* START Extracted material *

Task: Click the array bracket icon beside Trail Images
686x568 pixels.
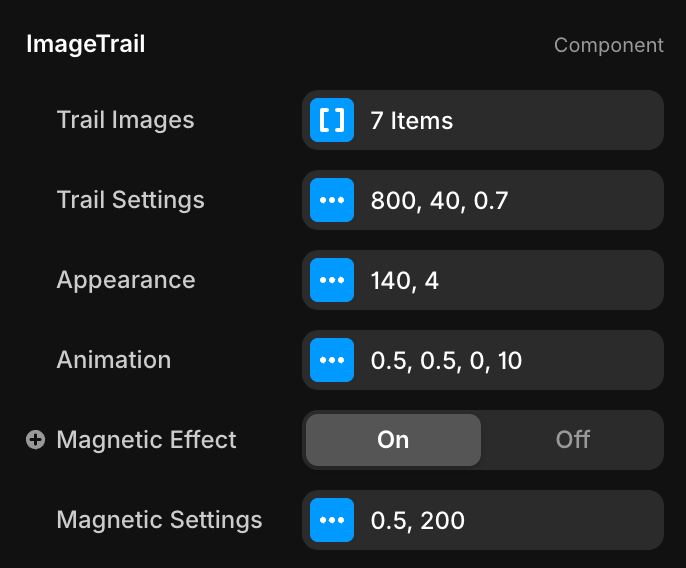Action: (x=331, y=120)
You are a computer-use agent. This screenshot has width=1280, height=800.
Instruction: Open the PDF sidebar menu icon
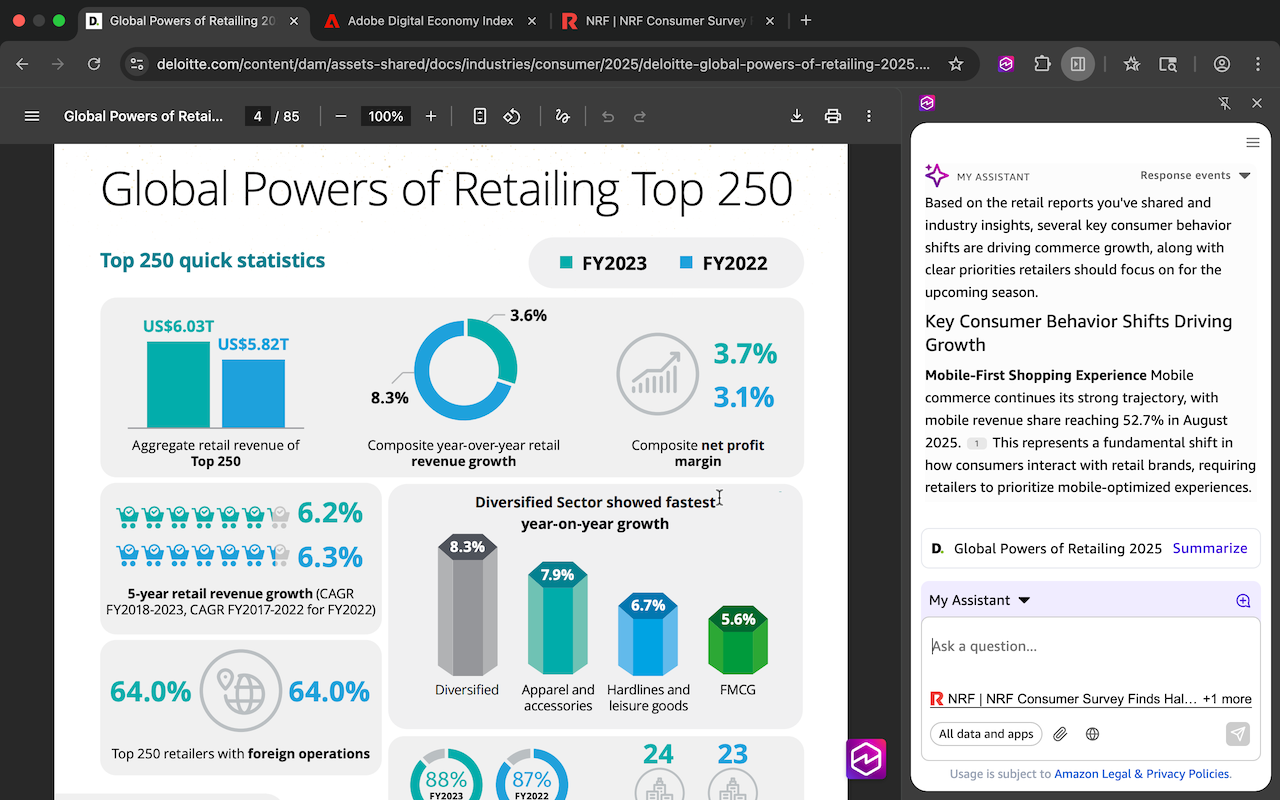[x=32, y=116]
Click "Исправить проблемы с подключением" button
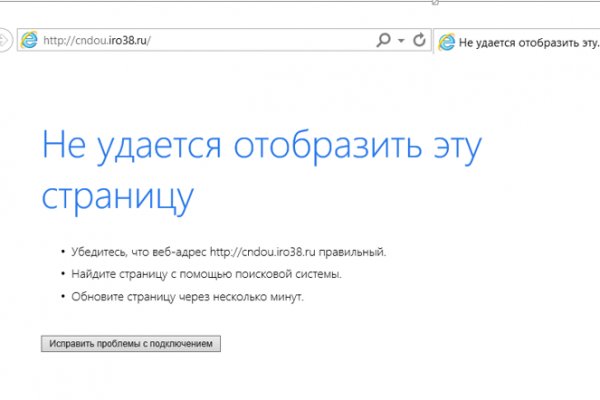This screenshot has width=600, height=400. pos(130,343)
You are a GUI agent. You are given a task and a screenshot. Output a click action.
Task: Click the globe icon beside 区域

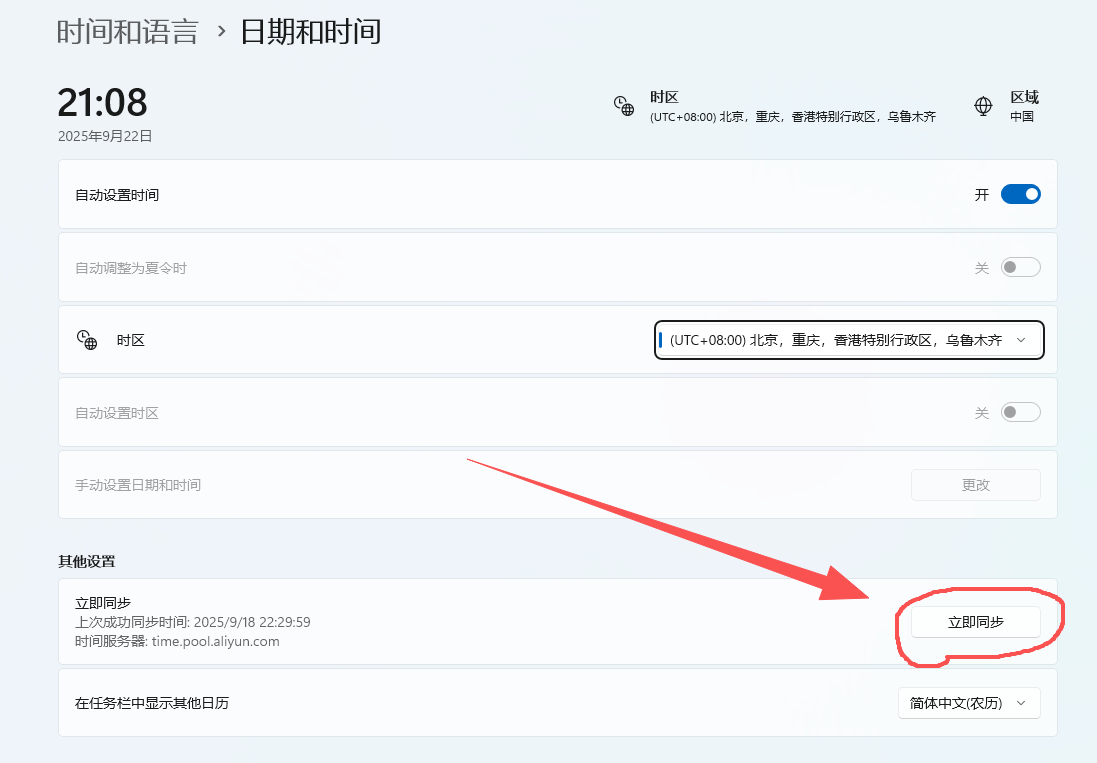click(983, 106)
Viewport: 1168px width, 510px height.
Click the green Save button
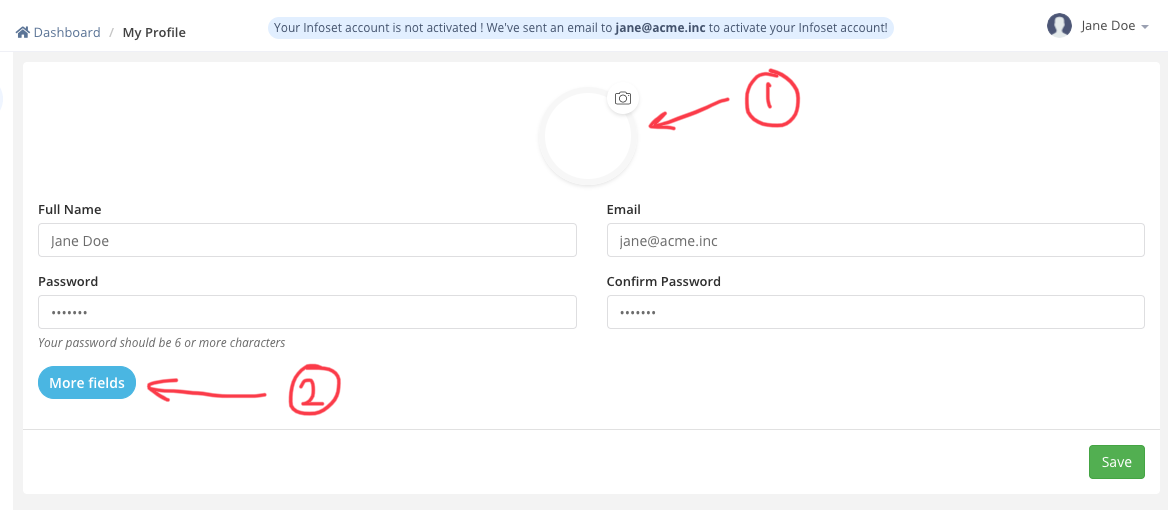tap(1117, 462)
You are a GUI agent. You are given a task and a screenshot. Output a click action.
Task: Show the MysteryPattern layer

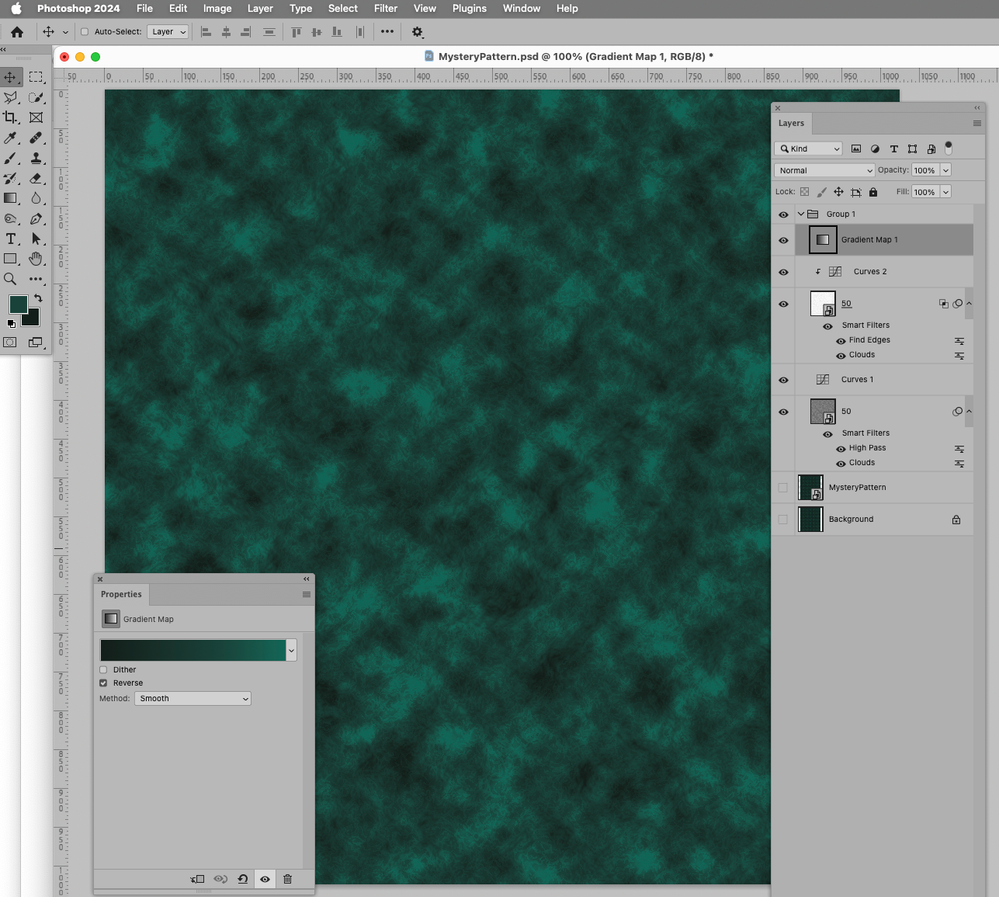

* END Extracted material *
* START Extracted material *

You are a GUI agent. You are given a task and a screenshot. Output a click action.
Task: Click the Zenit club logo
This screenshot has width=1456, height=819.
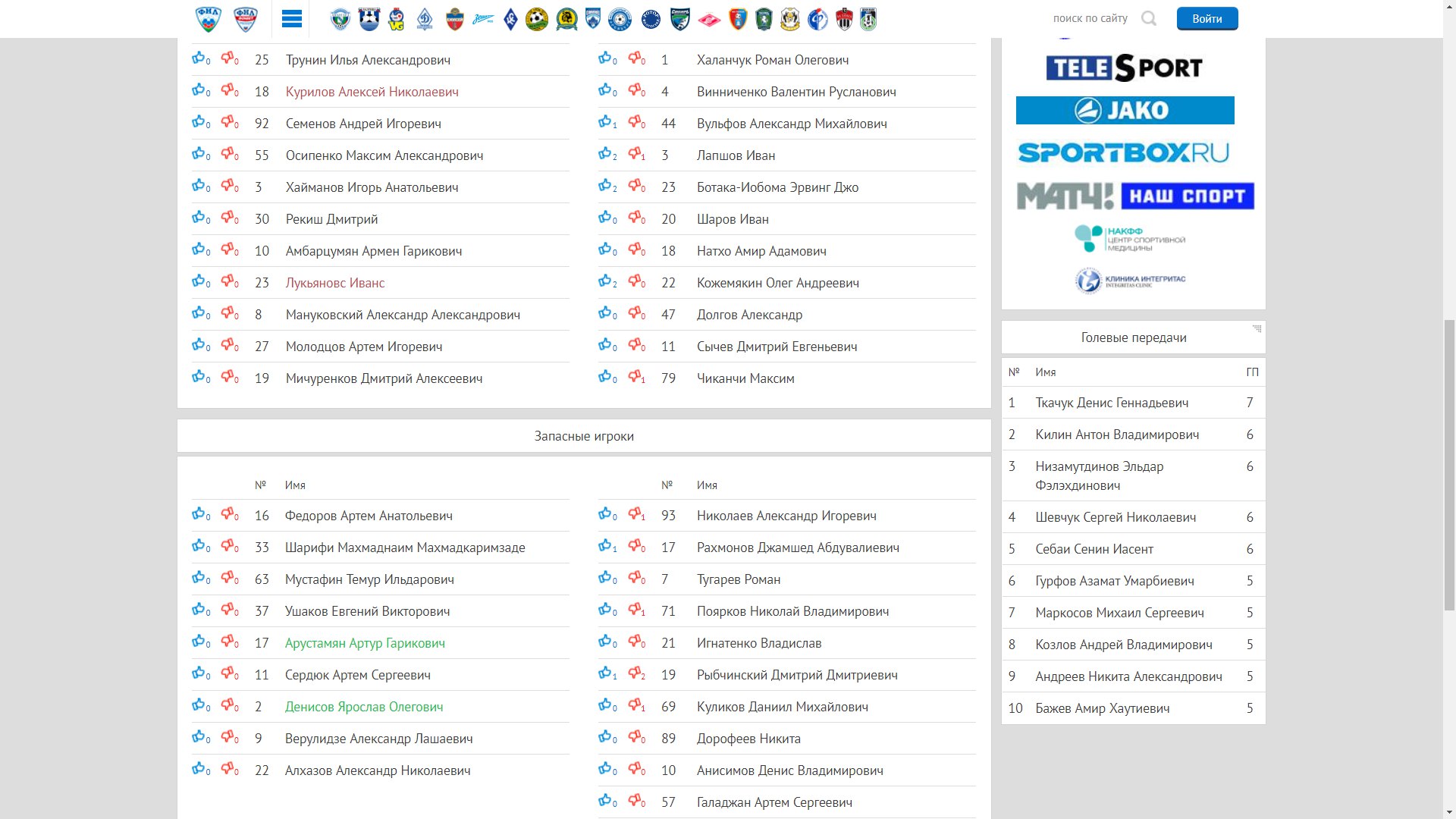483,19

* END Extracted material *
* START Extracted material *

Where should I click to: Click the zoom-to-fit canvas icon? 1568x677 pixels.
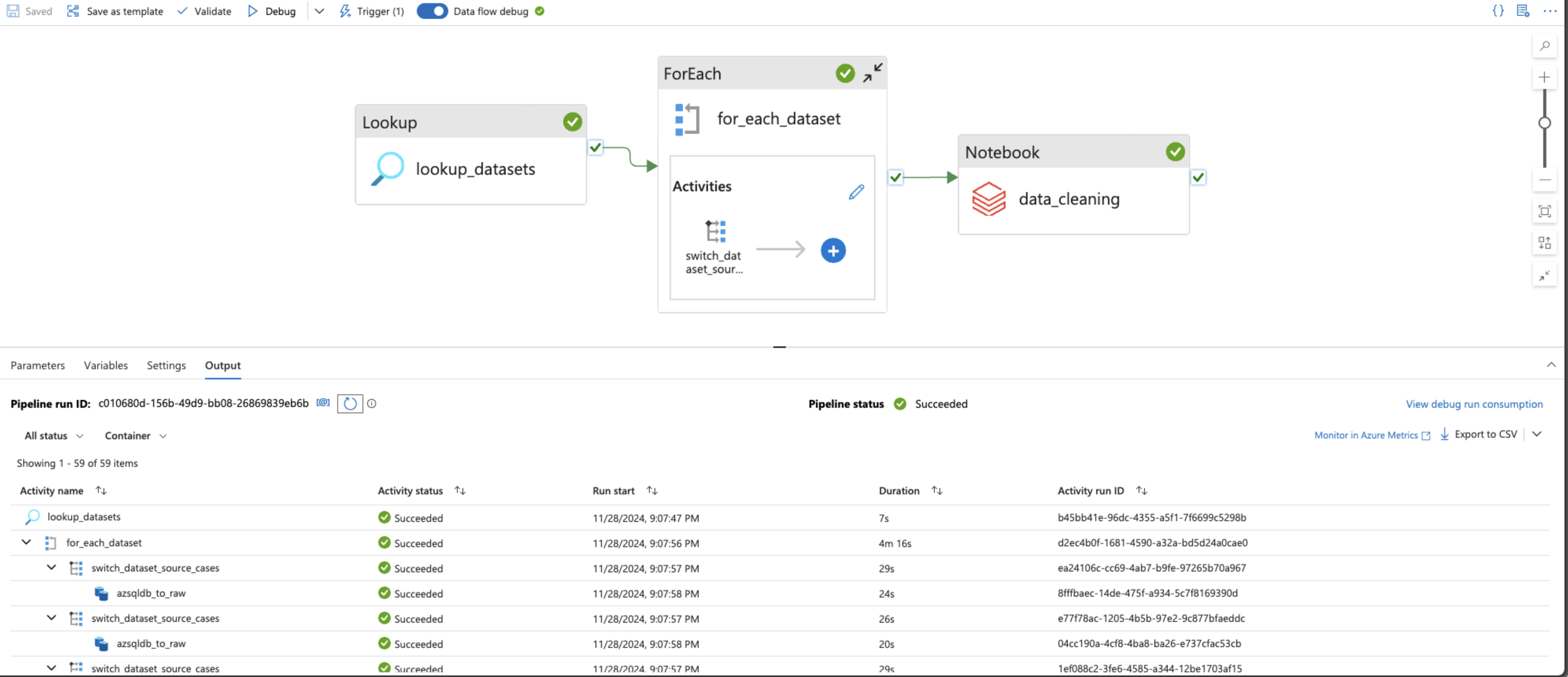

* END Extracted material *

■ What to produce:
Please quote the material word for word, everything from the line containing "Task: Click the array" down to the line containing "Task: Show the MysteryPattern layer", with both of those lines included. Leave the pictures out.

■ Answer for the task:
Task: Click the array bracket icon beside Trail Images
686x568 pixels.
Action: (x=331, y=120)
You are a computer-use agent. This screenshot has width=1280, height=800.
Instruction: Open the PDF sidebar menu icon
[x=32, y=116]
Click "Исправить проблемы с подключением" button
This screenshot has width=600, height=400. pos(130,343)
You are a GUI agent. You are given a task and a screenshot. Output a click action.
Task: Click the globe icon beside 区域

click(983, 106)
Viewport: 1168px width, 510px height.
Click the green Save button
tap(1117, 462)
You are a GUI agent. You are given a task and a screenshot. Output a click action.
Task: Show the MysteryPattern layer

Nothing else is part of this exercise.